具体的には、従来6人がかりで1日2枚組立てていた作業を、2人でできるようになったのです。
溶接ロボット 清水建設
大点建築会社である清水建築では、古くから建設ロボットの開発を進めていました。
現在も、次世代建築生産システム「Shimz Smart Site(シミズ・スマート・サイト)」の開発を続けています。
Shimz Smart Siteの中でも特に注目されているのが、全自動溶接ロボット「Robo-Welder」です。
Robo-Welderは、コラム柱を2台のロボットが対称に移動して溶接する機構を採用しています。
専用の走行台車上にセットしたロボットを所定の位置まで誘導して、作業員の介在を受けることなく完全自動溶接を実現可能です。

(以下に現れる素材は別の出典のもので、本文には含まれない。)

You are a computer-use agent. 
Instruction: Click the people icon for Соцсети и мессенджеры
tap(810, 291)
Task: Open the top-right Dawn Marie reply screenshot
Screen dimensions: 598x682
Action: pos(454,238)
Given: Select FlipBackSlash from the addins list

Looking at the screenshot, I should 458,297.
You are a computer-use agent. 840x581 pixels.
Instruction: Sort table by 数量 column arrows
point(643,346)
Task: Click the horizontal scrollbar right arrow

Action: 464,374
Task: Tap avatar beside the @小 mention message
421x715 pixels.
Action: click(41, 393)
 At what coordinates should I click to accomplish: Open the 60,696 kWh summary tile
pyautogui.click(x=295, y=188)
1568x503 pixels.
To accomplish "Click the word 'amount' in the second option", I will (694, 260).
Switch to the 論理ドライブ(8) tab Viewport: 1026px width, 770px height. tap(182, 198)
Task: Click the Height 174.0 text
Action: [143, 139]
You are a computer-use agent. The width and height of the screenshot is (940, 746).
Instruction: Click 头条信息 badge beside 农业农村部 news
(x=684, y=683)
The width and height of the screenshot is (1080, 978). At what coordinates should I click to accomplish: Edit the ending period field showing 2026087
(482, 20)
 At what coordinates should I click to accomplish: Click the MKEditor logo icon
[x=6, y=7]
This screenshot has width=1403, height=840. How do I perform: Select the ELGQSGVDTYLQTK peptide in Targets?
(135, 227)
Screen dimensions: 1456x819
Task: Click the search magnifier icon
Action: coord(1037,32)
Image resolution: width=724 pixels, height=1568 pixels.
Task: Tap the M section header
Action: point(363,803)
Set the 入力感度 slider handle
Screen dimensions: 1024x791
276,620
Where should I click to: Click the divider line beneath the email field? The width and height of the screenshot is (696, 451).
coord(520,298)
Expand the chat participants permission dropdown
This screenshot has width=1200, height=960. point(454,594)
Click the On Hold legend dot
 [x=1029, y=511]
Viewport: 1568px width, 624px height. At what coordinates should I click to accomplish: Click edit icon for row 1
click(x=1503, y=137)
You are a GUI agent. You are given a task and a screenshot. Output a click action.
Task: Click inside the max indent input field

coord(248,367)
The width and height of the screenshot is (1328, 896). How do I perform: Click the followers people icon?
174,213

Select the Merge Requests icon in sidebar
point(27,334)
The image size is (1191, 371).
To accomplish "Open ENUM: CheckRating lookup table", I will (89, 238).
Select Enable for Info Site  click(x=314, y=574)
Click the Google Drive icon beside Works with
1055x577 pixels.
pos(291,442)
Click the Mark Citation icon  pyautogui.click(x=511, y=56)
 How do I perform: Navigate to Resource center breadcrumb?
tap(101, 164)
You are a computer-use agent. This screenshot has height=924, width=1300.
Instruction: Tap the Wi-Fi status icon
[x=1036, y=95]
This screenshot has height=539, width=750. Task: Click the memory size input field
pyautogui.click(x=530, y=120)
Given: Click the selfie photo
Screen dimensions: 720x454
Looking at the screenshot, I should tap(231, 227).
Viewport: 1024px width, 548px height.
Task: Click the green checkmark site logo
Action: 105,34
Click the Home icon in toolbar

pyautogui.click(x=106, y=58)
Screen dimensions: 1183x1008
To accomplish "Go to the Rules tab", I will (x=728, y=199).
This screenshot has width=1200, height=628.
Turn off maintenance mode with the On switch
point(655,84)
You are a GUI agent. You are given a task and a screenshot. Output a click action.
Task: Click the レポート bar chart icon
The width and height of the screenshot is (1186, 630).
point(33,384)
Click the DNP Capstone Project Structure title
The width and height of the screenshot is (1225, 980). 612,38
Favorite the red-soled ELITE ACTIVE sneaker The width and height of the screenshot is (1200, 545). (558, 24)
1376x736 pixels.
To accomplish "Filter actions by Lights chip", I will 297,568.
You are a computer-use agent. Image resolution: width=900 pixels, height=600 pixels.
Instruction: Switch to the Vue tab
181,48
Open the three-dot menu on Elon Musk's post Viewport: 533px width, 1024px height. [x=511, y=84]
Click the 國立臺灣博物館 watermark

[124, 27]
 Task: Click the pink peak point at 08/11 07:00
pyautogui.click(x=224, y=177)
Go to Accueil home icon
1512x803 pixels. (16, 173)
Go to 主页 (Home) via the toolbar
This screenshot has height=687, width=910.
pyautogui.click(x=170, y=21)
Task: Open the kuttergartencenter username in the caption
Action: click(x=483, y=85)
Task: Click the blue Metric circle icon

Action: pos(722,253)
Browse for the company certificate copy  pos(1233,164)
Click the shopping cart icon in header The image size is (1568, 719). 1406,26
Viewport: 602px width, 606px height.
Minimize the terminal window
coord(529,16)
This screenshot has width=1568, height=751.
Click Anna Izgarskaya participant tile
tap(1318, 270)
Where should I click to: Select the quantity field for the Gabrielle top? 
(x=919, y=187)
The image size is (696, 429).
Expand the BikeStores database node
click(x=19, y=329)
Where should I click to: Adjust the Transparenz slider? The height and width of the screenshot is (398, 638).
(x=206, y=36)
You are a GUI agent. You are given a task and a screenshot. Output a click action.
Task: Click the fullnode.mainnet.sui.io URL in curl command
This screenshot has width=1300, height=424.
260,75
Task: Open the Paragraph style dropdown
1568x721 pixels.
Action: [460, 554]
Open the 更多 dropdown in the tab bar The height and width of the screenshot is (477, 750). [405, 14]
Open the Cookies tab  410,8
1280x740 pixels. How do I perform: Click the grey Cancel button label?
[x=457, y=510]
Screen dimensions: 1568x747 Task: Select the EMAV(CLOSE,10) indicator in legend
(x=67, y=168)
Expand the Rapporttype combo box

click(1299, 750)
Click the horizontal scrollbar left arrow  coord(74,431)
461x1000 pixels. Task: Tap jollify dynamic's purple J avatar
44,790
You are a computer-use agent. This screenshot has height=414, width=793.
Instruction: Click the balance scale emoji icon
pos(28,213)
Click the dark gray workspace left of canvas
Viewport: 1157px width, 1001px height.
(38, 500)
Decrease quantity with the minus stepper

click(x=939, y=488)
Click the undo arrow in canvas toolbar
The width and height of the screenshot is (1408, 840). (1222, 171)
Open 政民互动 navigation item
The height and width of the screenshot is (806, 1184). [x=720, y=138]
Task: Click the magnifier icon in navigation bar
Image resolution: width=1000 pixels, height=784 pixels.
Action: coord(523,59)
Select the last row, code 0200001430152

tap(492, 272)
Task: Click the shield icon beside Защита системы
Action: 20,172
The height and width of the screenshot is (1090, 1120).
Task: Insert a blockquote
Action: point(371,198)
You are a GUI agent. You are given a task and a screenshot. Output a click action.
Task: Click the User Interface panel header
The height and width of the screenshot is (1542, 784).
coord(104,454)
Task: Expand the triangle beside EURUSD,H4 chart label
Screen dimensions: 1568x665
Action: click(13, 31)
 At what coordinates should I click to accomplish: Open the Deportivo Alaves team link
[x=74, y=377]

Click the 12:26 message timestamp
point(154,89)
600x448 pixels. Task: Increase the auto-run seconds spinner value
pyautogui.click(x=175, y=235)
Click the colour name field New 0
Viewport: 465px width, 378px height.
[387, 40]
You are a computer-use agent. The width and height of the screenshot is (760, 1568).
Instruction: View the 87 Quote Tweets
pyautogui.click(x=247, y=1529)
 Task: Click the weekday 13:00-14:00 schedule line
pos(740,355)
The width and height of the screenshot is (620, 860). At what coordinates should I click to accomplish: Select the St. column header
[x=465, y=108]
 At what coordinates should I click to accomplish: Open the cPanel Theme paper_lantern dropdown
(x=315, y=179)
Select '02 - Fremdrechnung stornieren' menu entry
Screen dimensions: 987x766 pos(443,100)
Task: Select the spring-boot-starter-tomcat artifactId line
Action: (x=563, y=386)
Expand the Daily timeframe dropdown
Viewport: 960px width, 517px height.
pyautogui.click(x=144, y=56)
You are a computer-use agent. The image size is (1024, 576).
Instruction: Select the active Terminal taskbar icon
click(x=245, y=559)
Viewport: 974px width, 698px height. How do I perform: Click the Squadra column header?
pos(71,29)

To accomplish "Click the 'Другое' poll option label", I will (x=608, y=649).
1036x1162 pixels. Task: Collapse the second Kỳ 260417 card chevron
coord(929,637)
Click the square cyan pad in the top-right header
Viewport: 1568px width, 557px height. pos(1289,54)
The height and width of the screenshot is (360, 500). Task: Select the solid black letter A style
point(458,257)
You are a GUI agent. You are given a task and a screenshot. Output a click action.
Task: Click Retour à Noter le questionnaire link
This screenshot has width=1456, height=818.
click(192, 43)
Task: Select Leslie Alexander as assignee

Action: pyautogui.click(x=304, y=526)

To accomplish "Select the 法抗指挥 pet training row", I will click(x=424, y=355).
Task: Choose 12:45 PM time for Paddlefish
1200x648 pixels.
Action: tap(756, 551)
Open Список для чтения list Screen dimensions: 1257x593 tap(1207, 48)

溶接作業には危険性を伴いますが、Robo-Welderでは安全に作業できる点に注目が集まっています。
施工ロボットの開発
施工ロボットの開発も、多くの会社で進められています。
2021年には、鹿島建設と清水建設、竹中工務店の3社が、新規施工ロボットの共同開発や既存ロボットの相互利用を促進するため、ロボット施工とIoT分野での技術連携に関する基本合意書を締結しました。
この取り組みによって、さいたま市のJR大宮駅付近で工事が進んでいる大宮桜木町1丁目計画では、天井施工ロボットの導入によって、従来の人による作業の約半分を人と同等の品質で施工できるようになりました。
また、横濱ゲートタワーの施工現場では、耐火被覆吹き付けロボットによって現場にロボットを配置して作業前にスキャンするだけで施工できるようになり、準備作業の大幅削減を実現しています。